There are two possibilities for the “new” stretch of State Route 126: Franklin Drive and the Blountville Bypass. The “preferred route” by designers at this point in the process is Franklin Drive. They cite several reasons for it being the best choice, including it already leads to a direct merger with current State Route 126 west of the historic district, it already has a traffic signal at its intersection with State Route 394, and it is the least expensive to get up to standard to serve as a state route.
But some area residents questioned how the road could handle the additional traffic. Others wanted to know if “Main Street” becomes one-way eastbound, would or could Franklin Drive — if it is designated State Route 126 — become one-way westbound. County officials said that is a possibility if that’s what the community wants.
Another major component of the plan is construction of a roundabout to replace the current traffic signal at the intersection of State Route 126, Blountville Boulevard, and the Blountville Bypass. The traffic circle would serve as the eastern end of the one-way section of “Main Street” and provide a way to divert westbound traffic to either Franlkin Drive (to continue toward State Route 126 and Highway 75) or the Blountville Bypass (to go toward Interstate 81 and Highway 11-W). A new connector road from the roundabout to Franklin Drive would take a portion of the parking lot of the Sullivan County Office Building.
The county’s planning office sent out 75 letters to residents and business owners in the immediate area of the proposed changes to announce the session on Friday.
Some attendees lived farther away but heard about the meeting and came to join the conversation. One of the questions was why the larger community was not notified, and some said the crowd would have been larger but most people have to work during the day.
County Mayor Richard Venable said he will likely plan another session and schedule it in the evening. Planning Director Ambre Torbett said the gathering of public input will continue throughout the summer. And both stressed the design is still in its early conceptual stages.
The issue isn’t new. The Times News published an article about the proposed changes in February 2017.
Torbett initiated the grant process in 2015, and the Tennessee Department of Transportation awarded the $1 million 80/20 grant to the county in 2016. The grant specifically is meant to address pedestrian and bike-friendly access, thus the focus on sidewalks and bike lanes. To add sidewalks to one side of “Main Street,” which has historic structures on both sides often within feet of current pavement, will take up room and right of way. That’s one reason for making the section of roadway one way.
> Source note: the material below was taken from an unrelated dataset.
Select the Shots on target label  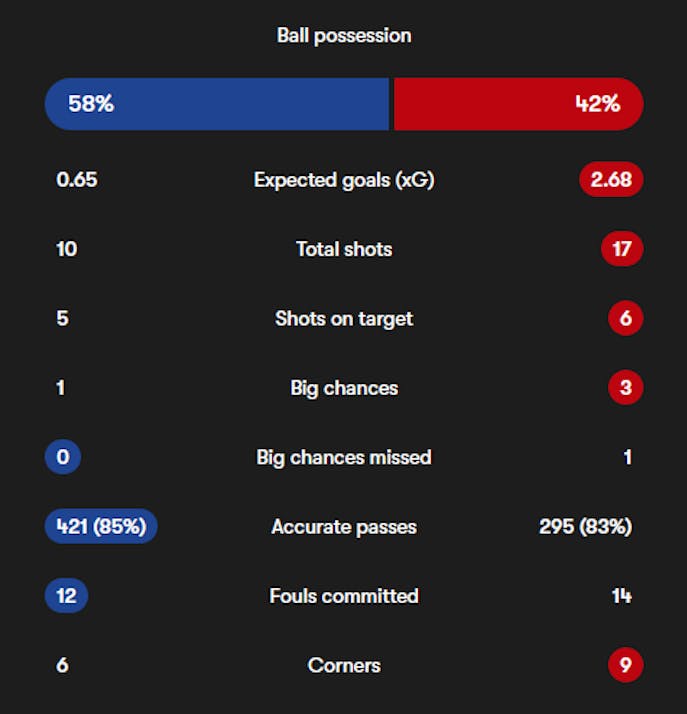[x=344, y=318]
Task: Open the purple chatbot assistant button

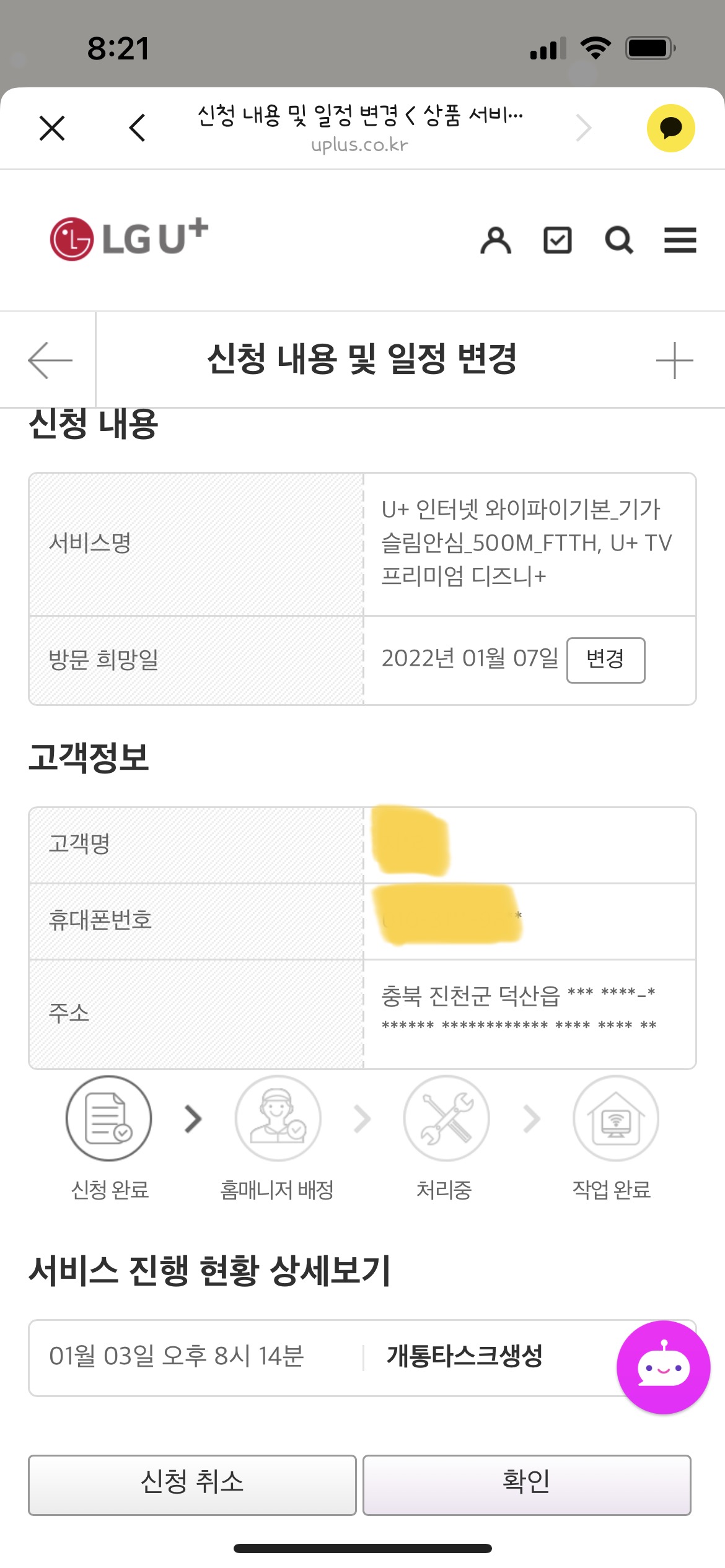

Venable said the work will help make the historic district easier for visitors to navigate on foot, and that hopefully will encourage them to stay longer and see more — and eventually could boost commerce.
The work also will add several crosswalks. Venable has long sought one near the courthouse because there is so much foot traffic throughout the day between the courthouse and the bank across the street.
Sally Blackburn doesn’t live in town, but said she visits the post office — on Franklin Drive — daily and she is opposed to all the proposed changes.
Blackburn said Franklin Drive is heavily trafficked already and she often has to sit in line just to get in the post office parking lot. Blackburn said the county needs to stop thinking it’s going to grow Blountville into any kind of tourist destination and leave that to Jonesborough.
Venable said the main goal of this project is to improve safety and the quality of life for residents of and visitors to the Blountville Historic District.